Após este tipo de experiência, normalmente presenteada pelas abordagens do design thinking e do service design, uma nova lente é adquirida. O participante agora tem um jeito mais amplo de olhar para os problemas, não só considerando a sua área de atuação e o seu viés. E, de quebra, o participante ganha uma “lista de coisas pra continuar aprendendo” com o seguinte diferencial: ela se inicia pela necessidade, urgência, interesse, um motivo real para ser alcançada. O participante sabe que vai começar a ter benefícios instantâneos ao eliminar seus GAPs. Aplicação, prontidão e necessidade são princípios básicos da aprendizagem de adultos.

Resolver problemas complexos de forma colaborativa me parece um excelente caminho para nos desafiarmos e evoluirmos. Sem esses gatilhos, você provavelmente faria várias promessas para si mesmo porque teria dificuldade de priorizar, de recortar o que você precisa aprender, como: “ah, esse ano vou estudar sobre Data Science”. “Eita, essa empresa aqui tem vários cursos com nomes suuuper descolados, vou comprar logo uns 3, só não sei quais”. “Tenho uns 10 livros empilhados me esperando, mas prometo que vou começar a ler neste sábado”. “Todo mundo falando desse tal machine learning, vou me inscrever nuns cursos da empresa e ver o que é”. “Tô seguindo 14 podcasters, só não consegui escutá-los ainda”. Se identificou? :-P

Quando olhamos as habilidades listadas para “o futuro”, temos em geral: Criatividade; letramento digital e conhecimento de novas tecnologias; pensamento crítico; adaptabilidade; resiliência; colaboração, flexibilidade cognitiva etc.

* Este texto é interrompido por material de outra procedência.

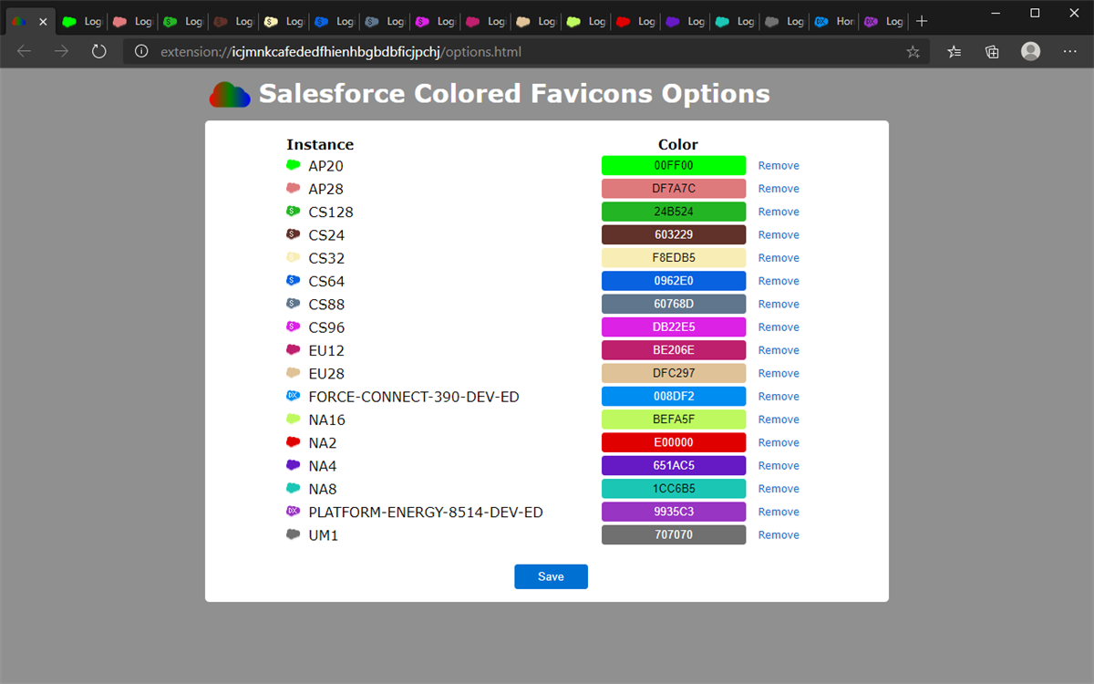Save the favicon color settings
This screenshot has width=1094, height=684.
coord(551,576)
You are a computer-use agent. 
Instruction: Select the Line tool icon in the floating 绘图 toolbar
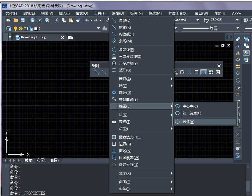coord(96,71)
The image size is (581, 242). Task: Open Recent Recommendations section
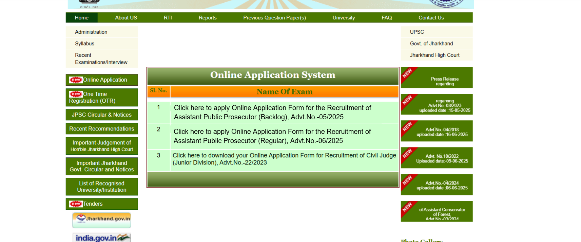pyautogui.click(x=102, y=129)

Todas elas conversam muito com a amplitude generalista. Quem tiver mais repertório tende a sofrer menos impactos nas transformações.

Aliás, tem uma outra habilidade superimportante para realizarmos progressos, para alcançarmos upskilling mais ágeis. Trata-se da habilidade de “aprender a aprender”. Acredito que antes da pandemia, essa era mais uma das coisas que muita gente deixou para ver quando fosse possível. E, para variar, a crise acelerou isso em nós. Tivemos de desaprender muitas coisas e aprender muitas outras em curtíssimo prazo. Se nos conhecêssemos mais, se tivéssemos acesso a ecossistemas de aprendizagem, talvez a tecnologia teria nos ajudado a aprender com menos fricção. Ter um ecossistema de aprendizagem fluido e baseado em inteligência artificial pode ser um grande atalho para upskillings e reskillings em nossas vidas.

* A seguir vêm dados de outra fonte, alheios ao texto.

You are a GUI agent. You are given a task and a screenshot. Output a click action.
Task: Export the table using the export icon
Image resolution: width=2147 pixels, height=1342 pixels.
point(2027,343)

Lembra do dilema no livro do David Epstein? Agora que já exploramos problemas, degustamos novos sabores, conhecemos novos mundos é hora de acelerarmos a especialização naquilo que estiver fazendo mais sentido para a gente. Você terá mais agilidade e clareza do que buscar.

Falando em buscar… Lembrei do protagonismo. O upskilling e o reskilling pode ser responsabilidade de três atores:

· Colaborador

· Empresa

· Governo

O governo precisa manter a economia aquecida e, no mínimo, garantir um menor abismo entre os cidadãos qualificados a algum trabalho e aqueles cidadãos que começam a ser inutilizados por futuros altamente tecnológicos, mas sem empatia. As empresas precisam investir (proativamente) para ter times autônomos e antifrágeis, que produzam soluções inovadoras. E você precisa ser um camaleão, o ninja da adaptabilidade e se reinventar sempre. Invista na sua capacidade de se conectar, de aprender e de crescer.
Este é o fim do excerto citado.